Supplied passage
We must specify the size of the hash table:

- `-n` or  `--nobjects`: number of *k*-mers that will be stored in the hash table. This depends on the used reference genomes and must be estimated beforehand! As a precise estimate of the number of different *k*-mers can be difficult, you can be on the safe side and provide a generously large estimate, examine the final (low) load factor and then rebuild the index with a smaller `-n` parameter to achieve the desired load. There are also some tools that quickly estimate the number of distinct *k*-mers in large files, such as [ntCard](https://github.com/bcgsc/ntCard) or [KmerEstimate](https://github.com/srbehera11/KmerEstimate). As a guide: The Human genome consists of roughly 2.5 billion 25-mers.
**This option must be specified; there is no default!**


We may further specify additional properties of the hash table:

- `-b` or `--bucketsize` indicates how many elements can be stored in one bucket (or page). This is 4 by default.

- `--fill` between 0.0 and 1.0 describes the desired fill rate or load factor of the hash table.
Together with `-n`, the number of slots in the table is calculated as `ceil(n/fill)`. In our experiments we used 0.88. (The number of buckets is then the smallest odd integer that is at least `ceil(ceil(n/fill)/p)`.)

- `--aligned` or `--unaligned`: indicates whether each bucket should consume a number of bits that is a power of 2. Using `--aligned` ensures that each bucket stays within the same cache line, but may waste space (padding bits), yielding faster speed but possibly (much!) larger space requirements. With `--unaligned`, no bits are used for padding and buckets may cross cache line boundaries. This is slightly slower, but may save a little or a lot of space (depending on the bucket size in bits). The default is `--unaligned`, because the speed decrease is small and the memory savings can be significant.

Data supplied
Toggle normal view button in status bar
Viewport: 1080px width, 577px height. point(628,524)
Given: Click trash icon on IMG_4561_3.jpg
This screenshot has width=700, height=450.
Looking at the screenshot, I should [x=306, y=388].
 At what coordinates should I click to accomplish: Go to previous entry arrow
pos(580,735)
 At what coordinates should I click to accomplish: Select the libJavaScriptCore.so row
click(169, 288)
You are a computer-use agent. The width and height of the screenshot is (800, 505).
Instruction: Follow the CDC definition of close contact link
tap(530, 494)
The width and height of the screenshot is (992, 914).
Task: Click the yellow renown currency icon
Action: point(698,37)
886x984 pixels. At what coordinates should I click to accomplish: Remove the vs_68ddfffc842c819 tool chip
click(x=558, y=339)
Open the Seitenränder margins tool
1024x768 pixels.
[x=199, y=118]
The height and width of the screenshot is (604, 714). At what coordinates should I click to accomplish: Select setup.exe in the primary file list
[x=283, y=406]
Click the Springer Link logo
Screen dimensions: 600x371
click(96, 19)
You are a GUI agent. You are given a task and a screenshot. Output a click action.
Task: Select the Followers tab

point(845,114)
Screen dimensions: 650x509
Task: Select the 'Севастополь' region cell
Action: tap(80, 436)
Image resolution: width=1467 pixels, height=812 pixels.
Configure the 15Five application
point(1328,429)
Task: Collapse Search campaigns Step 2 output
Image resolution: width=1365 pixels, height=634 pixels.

Work order
Print from the hash table passage everything from "We may further" down to "of the hash table.", copying it exactly.

Exercise answer
We may further specify additional properties of the hash table:

- `-b` or `--bucketsize` indicates how many elements can be stored in one bucket (or page). This is 4 by default.

- `--fill` between 0.0 and 1.0 describes the desired fill rate or load factor of the hash table.